There are many directions one could move with these observations.  I, for one, would see that from Adam and Eve, to David, to Herold, to Jesus himself, all are tested.  It is the nature of life.  Most of us fail in one way or another when we come up against such testing.  To be scornful of those whose fail is to be untruthful about ourselves.  To judge failure in other is to deflect judgement from ourselves.  Rather to `Judge not lest we be judged` seems a graceful position.  Learning from the mistakes of others seems a good approach as well.  To trust in God as the source of our moral strength is even better.  The tests will not stop, nor will God’s steadfast love for each one us who fail.  The writer from this weekend’s Epistle reading from Ephesians puts it this way:

I ask (pray to God) that he will strengthen you in your inner selves from the riches of his glory through the Spirit.  I that Christ will live in your hearts through faith.  …I ask that you’ll have the power to grasp love’s width and length, height and depth… I ask that you’ll know the love of Christ that is beyond knowledge so that you will be filled entirely with the fullness of God”
                                                                                    (Ephesians 3:16-19 CEB)

May it be so.


Mid-Week Update from Pastor Carol Myers

Dear Friends,

We have been focused on the work of the Holy Spirit this summer. Guess what? The Holy Spirit has shown up – and in a big way! The word inspiration literally means Spirit-breathed. The people who have shared in worship how God is at work in their lives have been inspired by the Spirit and have inspired us all. (If you didn’t get a chance to see the delightful DVD that Mitch and Holly Meyer and their children made, let me know. Everyone in worship was smiling broadly by the end!) The Holy Spirit has shown up in the inspiration of one of our members who asked if more FUMC knit shirts could be ordered because “we need to be wearing our church shirts as we deliver Meals on Wheels and at the community meal and our other ministries in the community.” What a great idea! The Holy Spirit has also nudged another member of our church to explore the possibility of weekly prayer meetings. (Wow – what will that look like?) The Holy Spirit caught me off-guard by moving us to a blended service on Sundays during the month of August and Labor Day weekend.
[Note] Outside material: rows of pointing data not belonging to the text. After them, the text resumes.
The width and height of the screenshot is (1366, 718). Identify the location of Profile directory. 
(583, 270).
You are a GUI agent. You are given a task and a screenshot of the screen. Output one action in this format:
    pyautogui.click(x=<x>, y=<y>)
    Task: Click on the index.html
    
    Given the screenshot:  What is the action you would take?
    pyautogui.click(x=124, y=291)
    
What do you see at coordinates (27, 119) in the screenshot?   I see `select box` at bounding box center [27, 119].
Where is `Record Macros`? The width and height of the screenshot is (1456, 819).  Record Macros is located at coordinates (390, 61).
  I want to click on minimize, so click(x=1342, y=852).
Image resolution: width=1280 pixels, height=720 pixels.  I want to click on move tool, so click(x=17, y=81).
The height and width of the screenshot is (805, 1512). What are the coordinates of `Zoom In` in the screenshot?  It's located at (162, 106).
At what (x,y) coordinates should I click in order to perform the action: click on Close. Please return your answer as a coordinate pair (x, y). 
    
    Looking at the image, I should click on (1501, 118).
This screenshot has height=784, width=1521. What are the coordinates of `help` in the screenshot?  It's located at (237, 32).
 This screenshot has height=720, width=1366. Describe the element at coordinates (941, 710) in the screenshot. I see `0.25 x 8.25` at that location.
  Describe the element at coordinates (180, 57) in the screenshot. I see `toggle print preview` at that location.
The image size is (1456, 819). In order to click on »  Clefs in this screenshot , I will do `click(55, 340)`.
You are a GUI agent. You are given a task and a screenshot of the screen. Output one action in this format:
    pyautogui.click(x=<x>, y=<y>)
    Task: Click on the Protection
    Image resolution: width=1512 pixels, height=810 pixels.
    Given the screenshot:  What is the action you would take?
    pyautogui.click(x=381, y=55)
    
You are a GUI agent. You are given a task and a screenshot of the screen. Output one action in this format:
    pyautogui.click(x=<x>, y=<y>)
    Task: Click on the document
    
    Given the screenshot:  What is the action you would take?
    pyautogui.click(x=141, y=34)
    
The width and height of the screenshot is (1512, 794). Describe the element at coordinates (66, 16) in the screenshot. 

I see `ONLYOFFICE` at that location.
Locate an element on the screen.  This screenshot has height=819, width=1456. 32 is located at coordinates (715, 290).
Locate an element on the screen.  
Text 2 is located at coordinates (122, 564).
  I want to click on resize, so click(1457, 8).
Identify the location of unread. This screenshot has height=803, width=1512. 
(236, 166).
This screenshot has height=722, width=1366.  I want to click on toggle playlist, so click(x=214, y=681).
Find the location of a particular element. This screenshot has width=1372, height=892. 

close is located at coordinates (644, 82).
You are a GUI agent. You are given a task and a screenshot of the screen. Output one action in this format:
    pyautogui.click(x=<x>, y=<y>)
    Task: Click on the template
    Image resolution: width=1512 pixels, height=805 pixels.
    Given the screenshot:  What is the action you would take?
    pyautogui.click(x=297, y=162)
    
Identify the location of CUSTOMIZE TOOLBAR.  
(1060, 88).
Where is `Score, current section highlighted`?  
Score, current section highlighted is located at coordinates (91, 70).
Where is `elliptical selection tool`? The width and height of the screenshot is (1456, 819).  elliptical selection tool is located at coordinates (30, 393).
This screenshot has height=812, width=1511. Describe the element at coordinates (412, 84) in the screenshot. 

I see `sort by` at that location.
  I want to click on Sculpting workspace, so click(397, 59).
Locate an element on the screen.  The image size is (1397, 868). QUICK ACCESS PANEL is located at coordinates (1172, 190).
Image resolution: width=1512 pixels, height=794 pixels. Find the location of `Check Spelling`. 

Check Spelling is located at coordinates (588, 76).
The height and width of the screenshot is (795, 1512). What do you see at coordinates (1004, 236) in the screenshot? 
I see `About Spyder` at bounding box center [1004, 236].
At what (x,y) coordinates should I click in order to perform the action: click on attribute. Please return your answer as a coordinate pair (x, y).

The Holy Spirit sometimes works like that!

That means that there will be no 11:00 a.m. service on Sundays from August 2 through September 6. The second service will resume on September 13. We will have our regular Saturday night service at 5:30 p.m., our regular Wednesday chapel service at 5:30 p.m., and one service at 9:00 a.m. on those Sundays.

What can you expect? You can expect a variety of song-styles, from traditional to contemporary. In many ways, it will be a more simplified traditional service that incorporates elements of the 11:00 service. One of the most meaningful parts of the 11:00 service is the lighting of prayer candles and the celebration of Holy Communion around the altar. Prayer candles and Holy Communion will be available at the blended service, but they will be optional. This means that during a praise song toward the end of the service, you can either head to the Garden Room for refreshments, or you can stay to celebrate Holy Communion. The choice is yours. Either way, you will leave knowing that you have experienced God in meaningful ways.

Our wonderful staff has been instrumental in the planning of the blended service. As we talked there was Holy Spirit enthusiasm for this Great Experiment! (The word enthusiasm literally means Spirit-filled!) This is an exciting opportunity to see your friends who typically attend a different service. This also gives faithful Jane and Francis a much-needed breather. Most of all, we are following the movement of the Spirit, breathing fresh air into our summer worship services and strangely warming our Wesleyan hearts.

Won’t it be exciting to see what the Holy Spirit is going to do next?